November 08, 2017 Q & A

Is the OPC fundamentalist?


Is the OPC a fundamentalist denomination? Does it interpret the Bible literally? What would you not interpret literally that a fundamentalist church would? How are you less rigorously Reformed than these churches, is it mainly the drinking issue?


Technically speaking we are not fundamentalist, if you mean by it that we narrow our interests to only a few doctrines and a strict literalism in interpreting Scripture. Our doctrinal standards are the Westminster Confession of Faith and its Catechisms. We refer to these as our secondary standards, Scripture coming first; we believe they give an accurate presentation of biblical doctrine. We do hold the Bible to be the literal Word of God, inspired by the Holy Spirit and written by men moved by God to write what he desired. We also hold the Bible to be inerrant. We identify ourselves as Reformed, i.e., holding the doctrines of the Reformation: Sola Scriptura, Sola Fide, Solus Christus, Sola Gratia and Soli Deo Gloria. We hold to the Westminster Standards.

I would say that the OPC is rigorously Reformed, however.

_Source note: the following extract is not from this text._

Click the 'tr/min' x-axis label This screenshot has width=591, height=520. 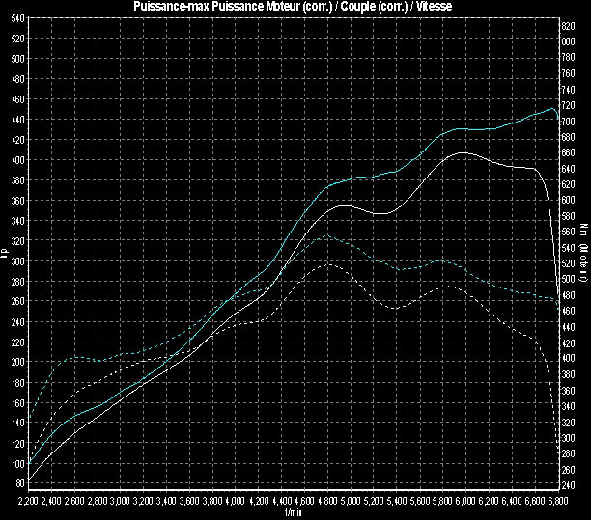pyautogui.click(x=293, y=512)
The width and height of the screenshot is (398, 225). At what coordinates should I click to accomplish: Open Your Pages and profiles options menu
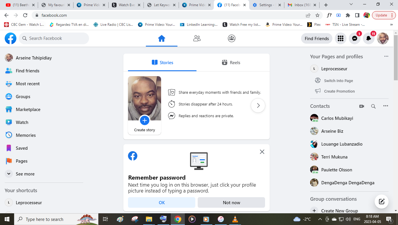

We believe that the church is to be reformed by the Word of God, including dealing with the Bible as it deals with itself. If the Scripture depicts an event or person as a literal historical reality, we believe that it is indeed literal history. If a passage is figurative, we will try to understand the figure from the clearer passages.

As far as interpreting the Scripture literally, we believe there are portions that must be interpreted literally: God created the world in six days, Christ literally became a man while remaining God, literally died on the cross for sinners and literally arose three days later and will really and literally return one day. There are fundamentalists who do not believe the Bible uses symbolic language, and argue that only literal interpretations are accepted. The church and Israel, for example, are not to be identified; Israel has one track and the church another. (Perhaps you might know more about these differences than I do, though, coming as you do from that background.) Bear in mind that fundamentalism was not despised by most of our founders. For more information on our founder, J. Gresham Machen, who was happy to call himself a fundamentalist when the Bible was being attacked in the early twentieth century, see the biography on this giant of the faith by Ned Stonehouse, or a briefer version by Henry Coray.

We do not believe it sinful to drink alcoholic beverages, while we do believe the Bible calls drunkenness a sin. As to drinking, we respect the consciences of those who reject drinking as a Christian liberty, but disagree in calling drinking itself a sin.

I could go on, but this should be enough to help you see we are not traditionally fundamentalist while holding to many if not all of the same fundamentalist doctrines.

I think your best course would be to simply make an appointment with an OPC minster and ask him questions and hear answers and discuss them. One thing you will find we agree on with our fundamentalist brothers and sisters is this: sinners must come to Christ and rest in him alone to be saved. Not a bad starting point, is it?